---- SOURCE TEXT

Ruth laughs at the popular question about the letter “A” in his name. His maternal grandfather came from a wealthy, aristocratic Scottish family, while his paternal grandfather was a laborer in England, he explained.
While every male’s first name going back generations was “Alva or Alvi” on his father’s side, every first male was named “Alexander” in his mother’s lineage. So, when Ruth was born, his parents decided to keep peace within the family and simply use “A.”
Anna (Carlson) Reynolds, a 2008 MCHS graduate with a Bachelor’s Degree in Germanic studies from IU, recalled: “Herr Ruth’s biggest fans could be found in German Club, and, while we always enjoyed being a little silly, I think our appreciation of Herr always shone through.
"One year, we were a little pleased with ourselves for deciding to have T-shirts made with Herr’s face on them, and two of his favorite quotes, 'Wenn du meinst' ('If you say so') and 'Auf Deutsch' ('In German'). He was a good sport. I still have mine in my drawer.”
Ruth’s ever-present smile captured others’ hearts.
“Whenever the name Herr Ruth was mentioned to someone, a smile always appeared on their face,” said parent Kelly Palmer. “I noticed right away that he was always smiling and asked his students if he was always this happy in class. They quickly said, ‘Yes, we’re pretty sure he smiles in his sleep.’ ”
“In the four years I had Herr Ruth as a teacher, I never once saw him without a smile. For a teacher of a subject that can be frustratingly complex, such patience makes all the difference in the world,” said Josh Palmer, 2013 MCHS graduate.
“An educator of his like may come around once in a lifetime. Herr Ruth is a man gifted with the ability to simplify the complexities of language to such a degree that they can be understood by even the most stubborn of learners.”
Palmer and his sister, Kristen, who graduated in 2013, not only had Ruth in class, but were some of the estimated 1,200 students that traveled to Germany through the German American Partnership Program (GAPP).
“My kids were forever changed after that trip – happier, more grown up and definitely thankful,” Kelly Palmer said.
“This unforgettable experience is one of the main factors that led me to study German and education in college,” Quinlan said. “Herr Ruth’s passion, patience and humor inspire me as an educator, and I strive to be as great of a teacher as he was for me.”
“The exchange has changed the lives of so many families in our communities and has brought two sides of the world closer together,” said Cary Knauff, a Chesterton High School German teacher who completed his student teaching under Ruth.
“This is something that we desperately need in today's world, and Herr Ruth is a true world citizen who has dedicated his life to making the world a little bit friendlier.”

--------

_PROBLEM DETAILS_
Answer these questions from the text about Herr Ruth:
1. What first name did every first male in Ruth's mother's lineage carry?
2. Which two quotes of Ruth's did the German Club put on its T-shirts?
3. About how many students are estimated to have traveled to Germany through the German American Partnership Program?

---- DATA EXCERPT

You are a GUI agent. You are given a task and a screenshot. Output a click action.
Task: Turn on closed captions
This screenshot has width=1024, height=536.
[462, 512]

--------

_PROBLEM SOLUTION_
1. Alexander.
2. "Wenn du meinst" ("If you say so") and "Auf Deutsch" ("In German").
3. An estimated 1,200.